WHAT YOU ARE ASKED TO DO => Your answer should consist of the lines in the data below that contain "agent".

[Stored data]
====================
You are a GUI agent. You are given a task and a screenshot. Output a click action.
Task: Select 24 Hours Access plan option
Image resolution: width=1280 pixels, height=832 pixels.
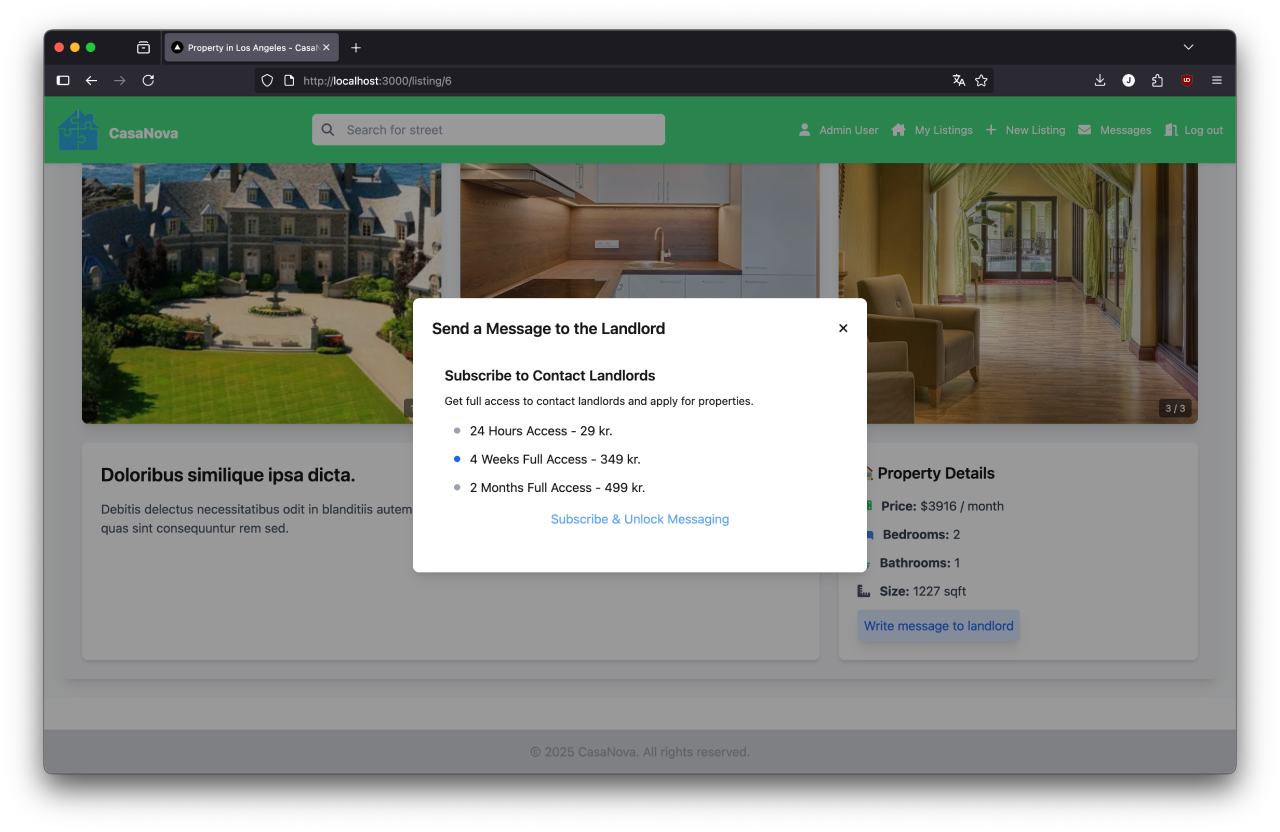click(540, 431)
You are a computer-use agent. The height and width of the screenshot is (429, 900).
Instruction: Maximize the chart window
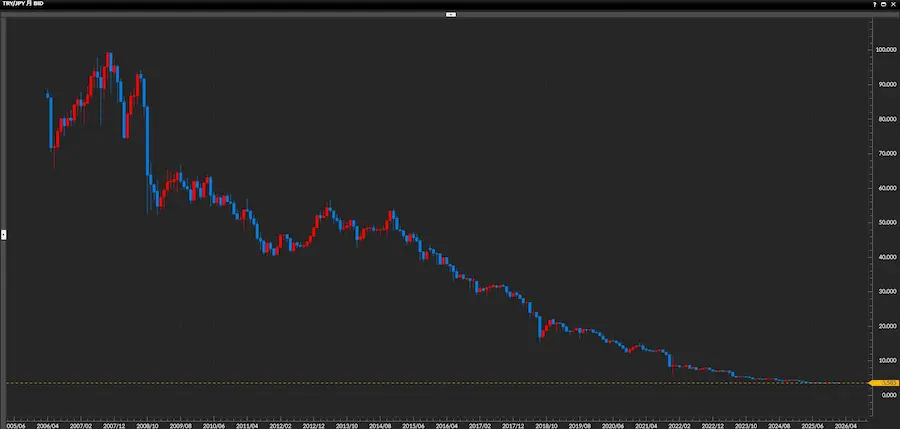click(x=882, y=6)
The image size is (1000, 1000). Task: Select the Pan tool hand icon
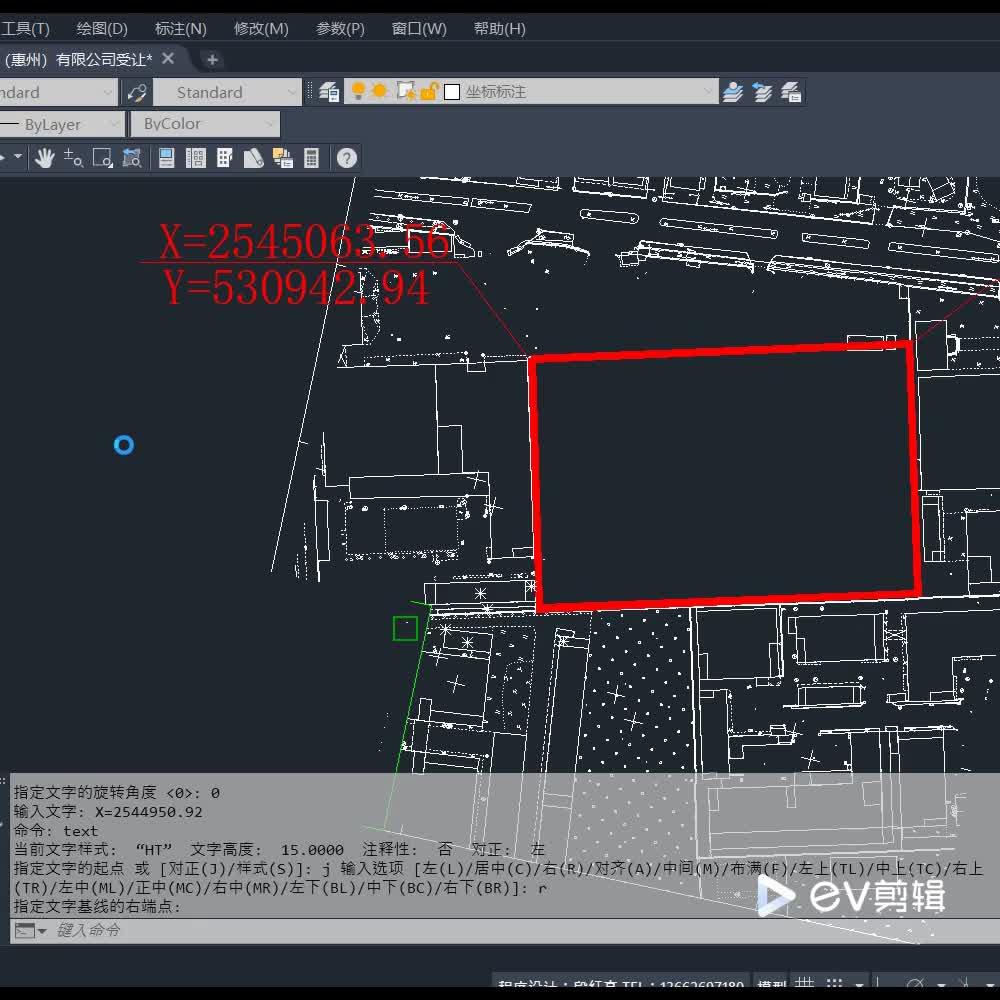44,157
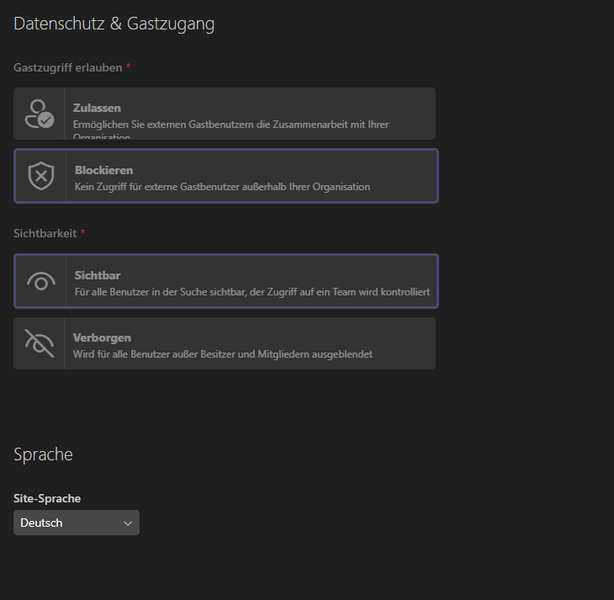Open the Site-Sprache dropdown

(x=76, y=523)
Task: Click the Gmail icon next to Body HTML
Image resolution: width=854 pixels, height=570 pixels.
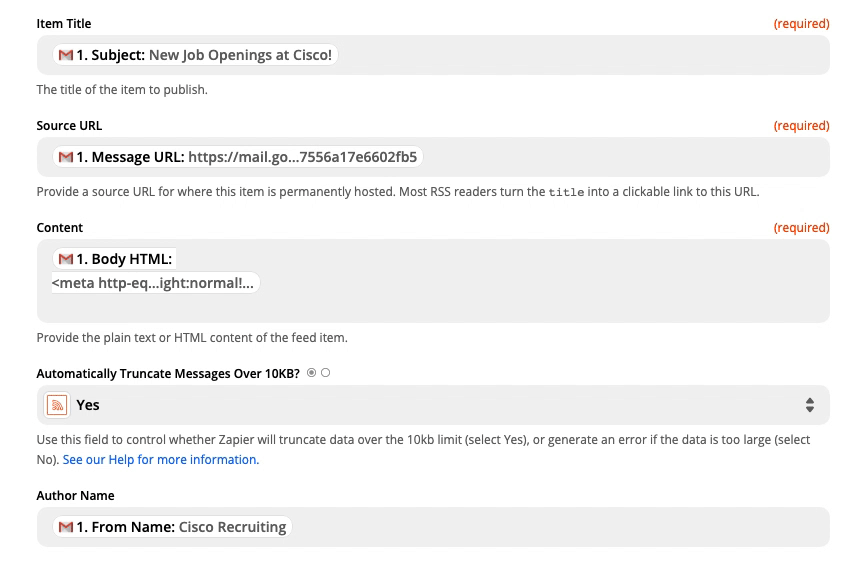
====================
TASK RESPONSE =>
You are a GUI agent. You are given a task and a screenshot. Output a click action.
You are a computer-use agent. The height and width of the screenshot is (429, 900).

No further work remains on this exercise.